TASK |
Please repeat the entries word for word and keep the images out.

THE DATA |
--- START ---

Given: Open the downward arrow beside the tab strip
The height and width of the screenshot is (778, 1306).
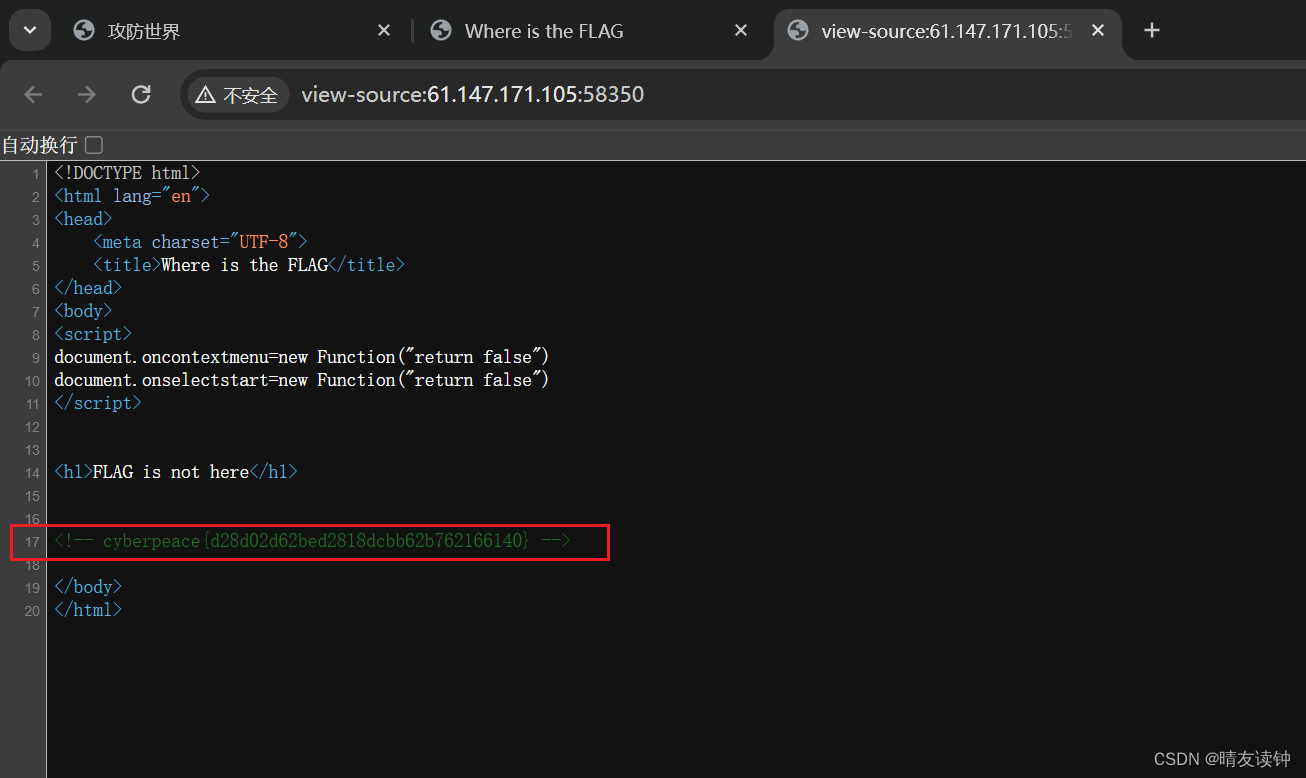Looking at the screenshot, I should tap(29, 30).
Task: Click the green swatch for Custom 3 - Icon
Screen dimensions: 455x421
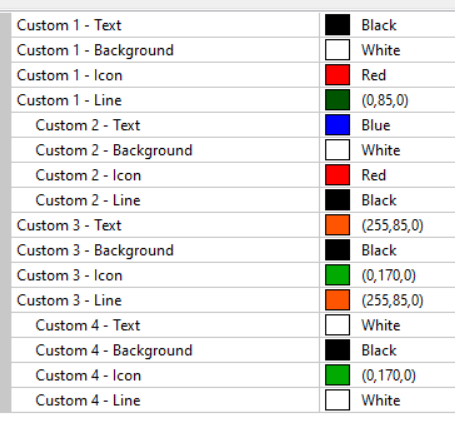Action: click(x=337, y=275)
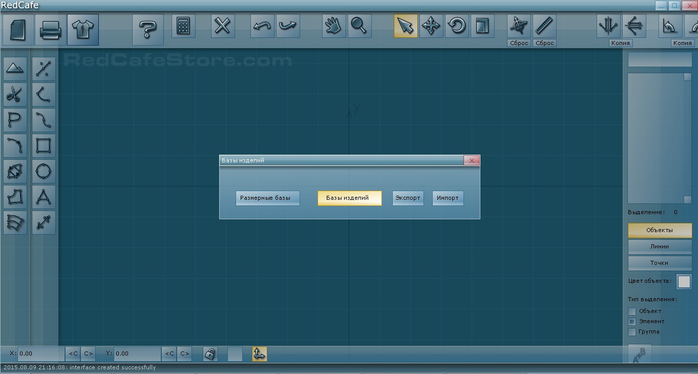Click the printer icon
Image resolution: width=698 pixels, height=374 pixels.
click(x=50, y=30)
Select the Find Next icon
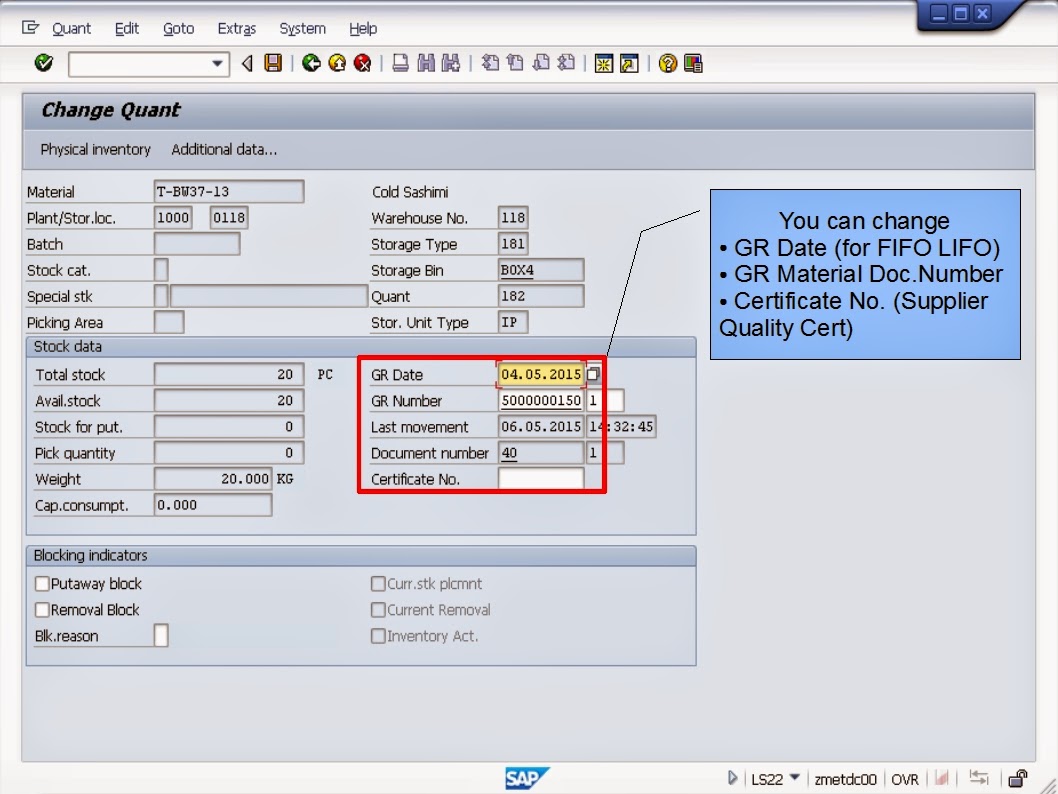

--- END ---

EXPECTED OUTPUT |
Given: Open the downward arrow beside the tab strip
The height and width of the screenshot is (778, 1306).
Looking at the screenshot, I should tap(29, 30).
Task: Click the green swatch for Custom 3 - Icon
Screen dimensions: 455x421
Action: click(x=337, y=275)
Click the printer icon
Image resolution: width=698 pixels, height=374 pixels.
click(x=50, y=30)
Select the Find Next icon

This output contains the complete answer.